Mar 2026
Social cognition and interpersonal violence
Significance
This study advances theories of violence by bridging sociology and social psychology to show how social cognitions shaped by past violence exposure persist and influence behavior in new contexts. By identifying specific social cognitions through qualitative analysis of a community violence intervention evaluated through a randomized controlled trial, we explore internal mechanisms that are difficult to measure quantitatively. Crucially, the mechanisms respondents associated with violence also appear to be modifiable. This has implications for desistance theory, suggesting that interventions targeting how people interpret situations may accelerate desistance from violence. Our framework offers testable hypotheses about cognitive mechanisms that future studies can examine, opening avenues for both research and violence prevention policy.
Abstract
Why do some people resort to violence while others in similar circumstances do not?
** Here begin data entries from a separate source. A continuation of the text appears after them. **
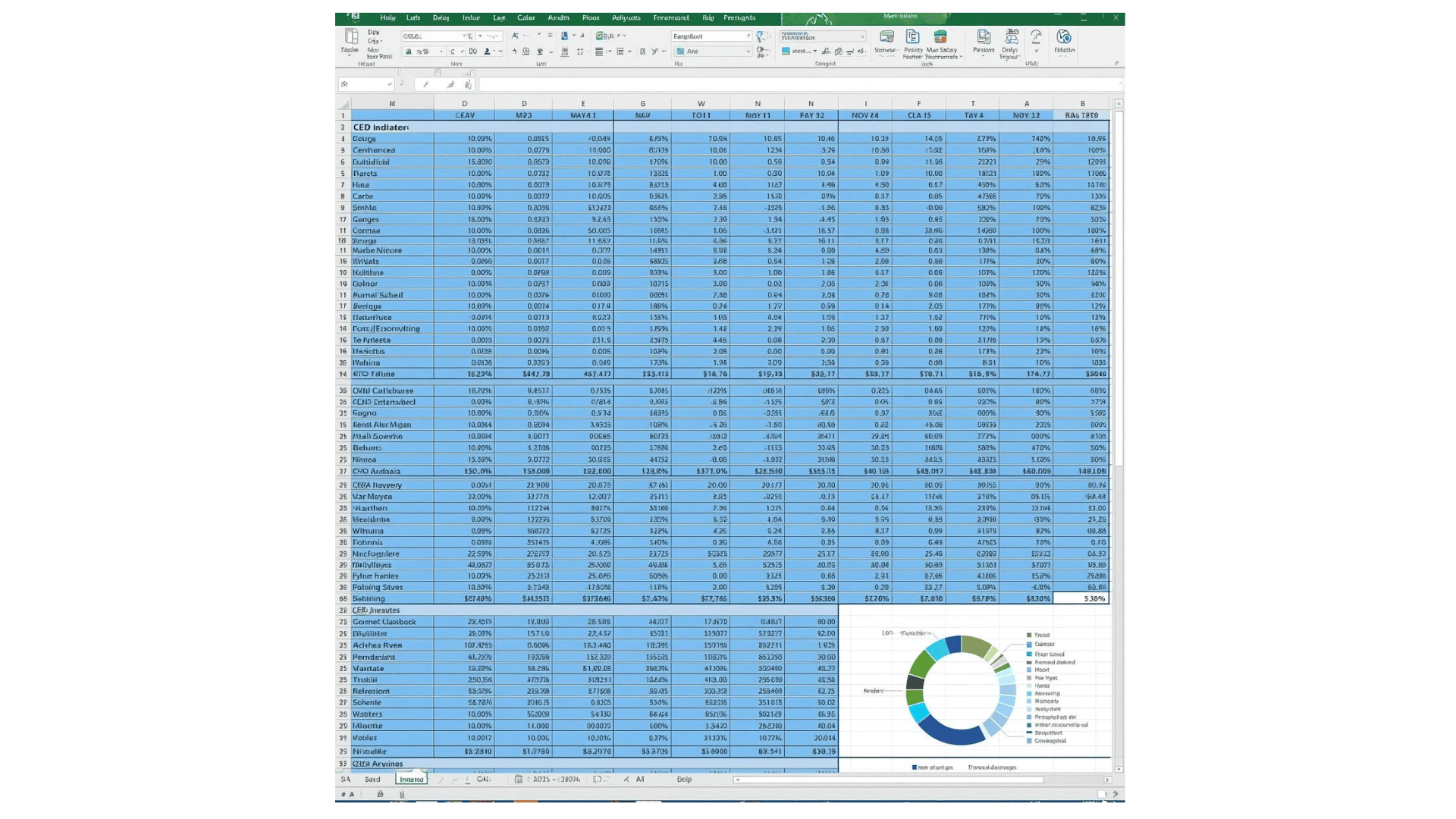Viewport: 1456px width, 819px height.
Task: Click the Mae Salsty format icon
Action: tap(940, 38)
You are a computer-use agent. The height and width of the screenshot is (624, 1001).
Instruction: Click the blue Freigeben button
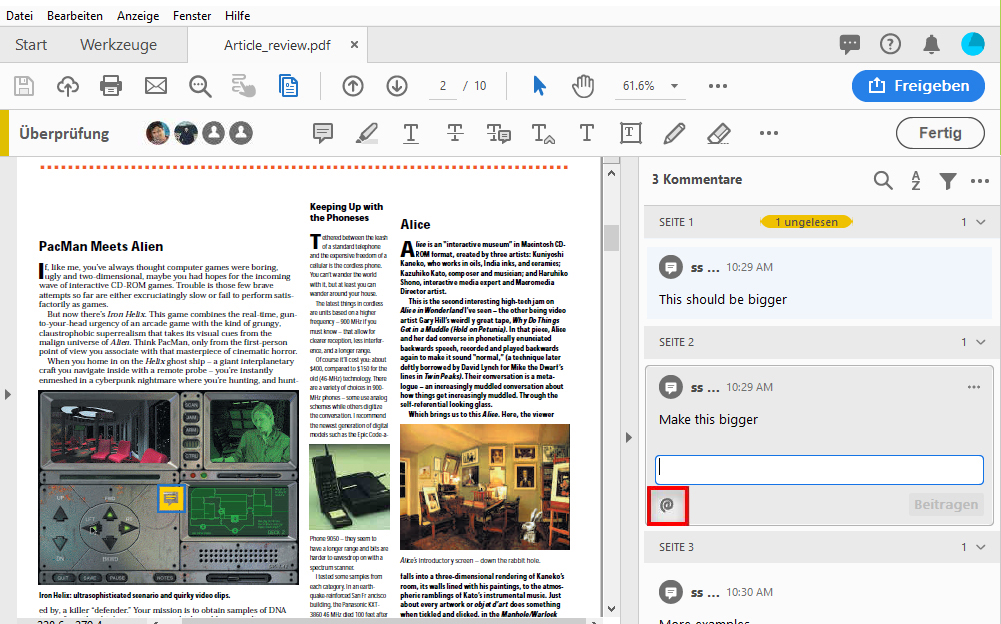(918, 86)
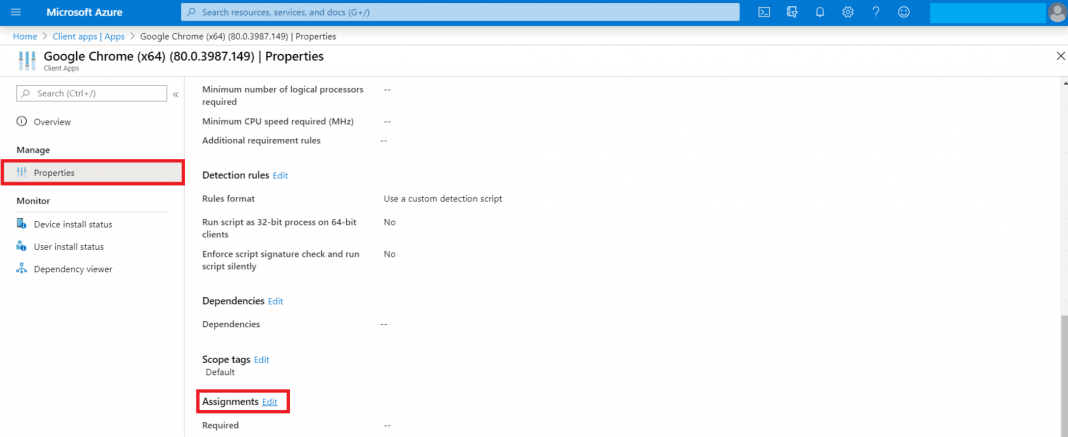1068x437 pixels.
Task: Open portal settings gear
Action: [848, 12]
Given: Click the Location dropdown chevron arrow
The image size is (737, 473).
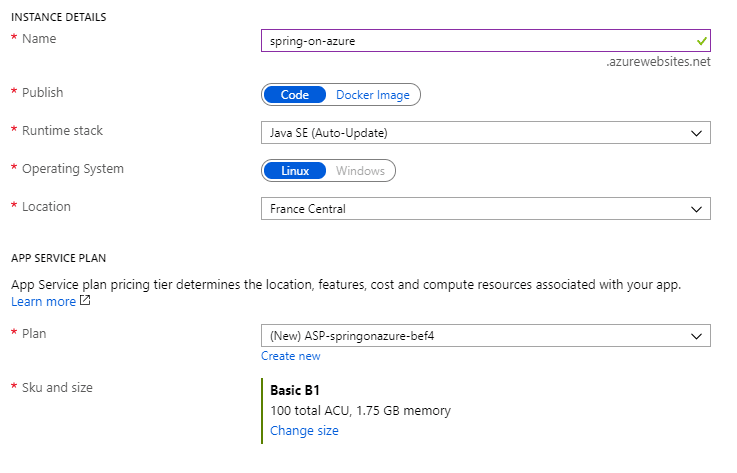Looking at the screenshot, I should point(697,209).
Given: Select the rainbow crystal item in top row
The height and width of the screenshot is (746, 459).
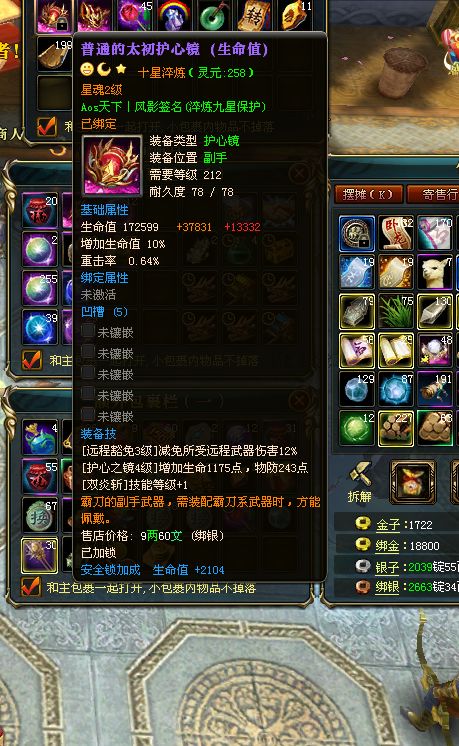Looking at the screenshot, I should [x=174, y=16].
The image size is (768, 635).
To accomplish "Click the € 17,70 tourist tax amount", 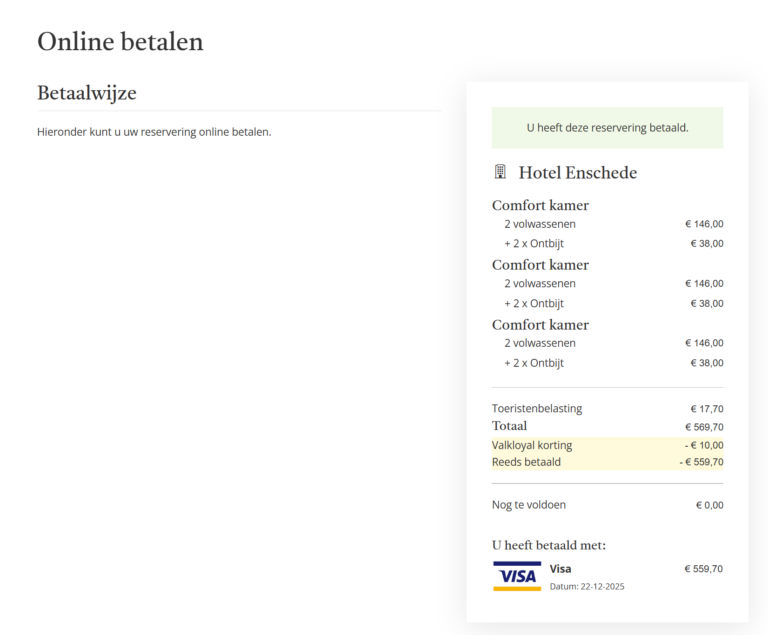I will click(706, 408).
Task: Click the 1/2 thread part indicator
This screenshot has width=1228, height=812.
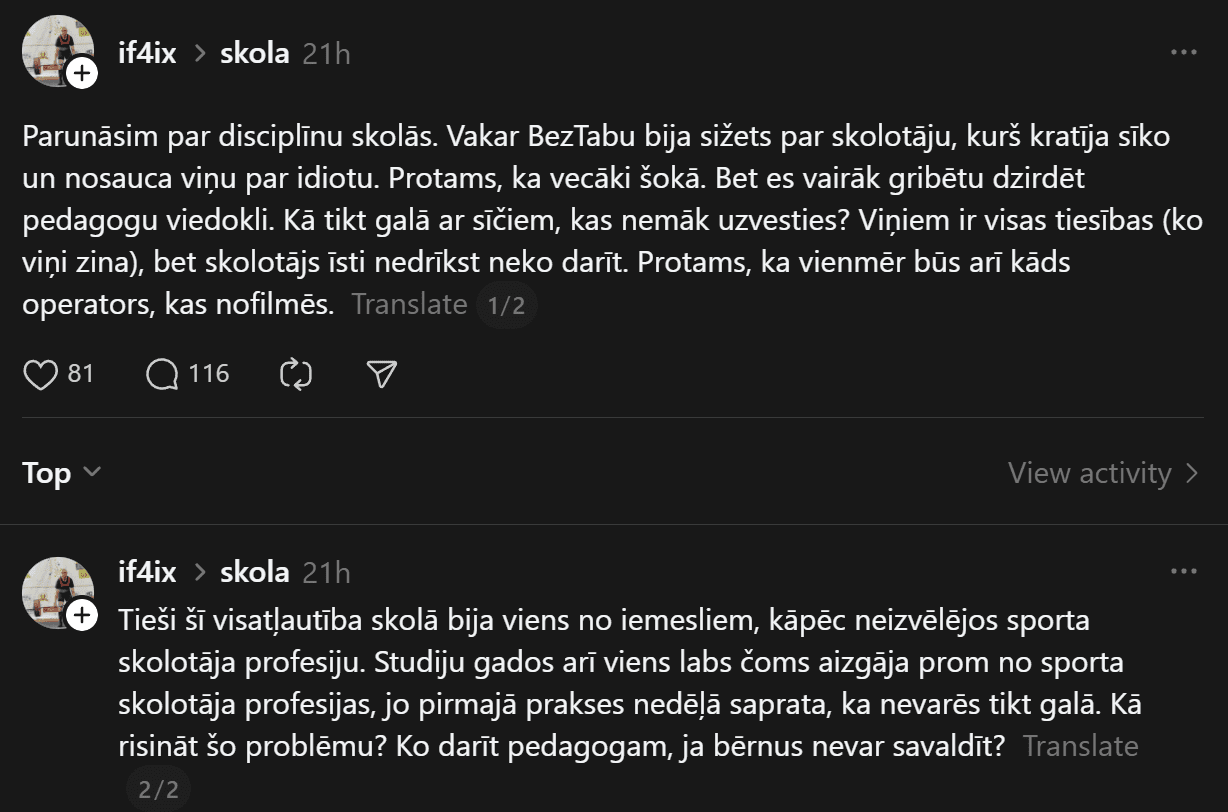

Drawing on 99 in-depth interviews with men from high-violence Chicago neighborhoods who participated in a community violence intervention, we examine how past exposure to violence shapes the social cognitions that influence future involvement in violence—through the schemas and scripts people use to interpret social situations and guide behavior. We identify three specific social cognitions that respondents associated with violence: misconstruing ambiguous cues as threats, defaulting to a narrow set of behavioral responses, and attributing violent behavior to fixed personal traits rather than situational factors. Respondents reported that participation in the program’s cognitive behavioral component shifted these social cognitions in ways they associated with reduced violence involvement. The consistency of these self-reports combined with the program’s experimental impacts suggest the hypothesis that these specific social cognitions could play an important role in violence and may be modifiable through intervention.